The initial laboratory research that led to this discovery was funded by the National Institutes of Health. However, Nephromics was precluded from sponsoring Karumanchi’s research in compliance with Harvard’s and BIDMC’s rules.
Yet Nephromics needed capital to market the IP to companies that would actually develop a commercial test kit and handle the clinical trials, testing, manufacturing, marketing and distribution. The company also required managers to complement the scientific expertise of Karumanchi and others.
“We are not venture capitalists in the traditional sense of managing a fund,” explains Patrick Jeffries, president of Nephromics. “We are good at the business side; and the scientists, such as Karumanchi, are good at the science side. We complement each other.
“In essence, our team believed in the science, trusted the scientists and figured out how to work well together to attract larger companies as sub-licensees to get this product out,” Jeffries says.
This approach — to offer nonexclusive sublicenses to several manufacturers — would allow the test to get to patients faster by creating a competition between the companies.
“For example, when we began to negotiate with Abbott, Roche pushed back hard, claiming there must be only one manufacturer for the purpose of competitive exclusivity,” Jeffries says. “We explained that the big companies such as Roche, Abbott and others compete in laboratory testing equipment, but not in individual tests, so no exclusive license was warranted.

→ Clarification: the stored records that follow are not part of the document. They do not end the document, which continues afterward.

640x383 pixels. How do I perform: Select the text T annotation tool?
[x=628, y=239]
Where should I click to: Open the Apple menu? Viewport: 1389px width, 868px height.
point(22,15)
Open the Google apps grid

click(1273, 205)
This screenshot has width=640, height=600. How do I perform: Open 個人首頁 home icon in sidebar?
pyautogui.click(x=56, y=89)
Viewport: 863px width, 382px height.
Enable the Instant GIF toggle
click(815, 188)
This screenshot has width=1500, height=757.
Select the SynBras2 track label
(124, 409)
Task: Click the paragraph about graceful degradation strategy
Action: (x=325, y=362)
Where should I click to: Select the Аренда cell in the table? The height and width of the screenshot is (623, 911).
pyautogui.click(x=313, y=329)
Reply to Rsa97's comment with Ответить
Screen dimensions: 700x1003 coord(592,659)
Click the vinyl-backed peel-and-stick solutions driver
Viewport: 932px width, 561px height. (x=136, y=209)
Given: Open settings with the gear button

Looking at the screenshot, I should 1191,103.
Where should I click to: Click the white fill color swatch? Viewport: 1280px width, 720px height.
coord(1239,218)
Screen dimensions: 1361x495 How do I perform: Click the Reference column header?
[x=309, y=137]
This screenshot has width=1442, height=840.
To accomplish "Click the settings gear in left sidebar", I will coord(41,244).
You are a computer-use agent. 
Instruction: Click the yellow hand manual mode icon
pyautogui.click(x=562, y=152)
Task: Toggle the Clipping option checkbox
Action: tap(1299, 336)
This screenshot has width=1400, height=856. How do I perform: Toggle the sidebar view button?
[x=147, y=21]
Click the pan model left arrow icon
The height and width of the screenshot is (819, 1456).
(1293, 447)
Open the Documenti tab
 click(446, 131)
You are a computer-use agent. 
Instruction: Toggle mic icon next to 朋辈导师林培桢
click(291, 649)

We won that argument.”
Nephromics has now successfully sublicensed the preeclampsia diagnostic to several leading diagnostic companies such as Beckman Coulter, Roche Diagnostics, Johnson & Johnson and Abbott Pharmaceuticals.
“Our objectives are to get the diagnostic kit standardized across the sub-licensees, get it to market and get doctors ready to use the kit to save lives,” says Jeffries.
Over time, the discovery may be offered as a point-of-care test in a doctor’s office. A pregnant woman and her doctor would know her preeclampsia risk in a matter of minutes, rather than in several days, when a result comes back from a lab.
The interest in this discovery is, for now, focused mainly on diagnostics rather than therapeutics. “That begs the question, of course, as to why we should use the test if there is no specific treatment. Babies will still need to be delivered early,” says Karumanchi. “By eliminating the guesswork in diagnosis, we may prevent unnecessary premature deliveries.” Despite the current absence of a cure, a future treatment may indeed eventually result from the research under way today. “We are hopeful that the markers will prove useful in developing new therapies and may lead us to a cure one day,” Karumanchi says.
“Thus far,” Jeffries says, “we have awakened the scientific community to the importance of markers we can now utilize to find a cure. We are a long way off, but we are definitely on that path.” At some point, the test may enjoy a groundswell of public support.
“This story is a tremendous example of the marriage of great science, effective technology transfer and commercialization, leading to the development of a preeclampsia diagnostic,” says Chalek. “And if we are lucky — it will be accomplished in less than a decade.”
Even luckier still are the mothers and their children who might be spared unnecessary risks. As Jeffries says, “Nearly everyone would want to prevent the risks of complications stemming from premature delivery.”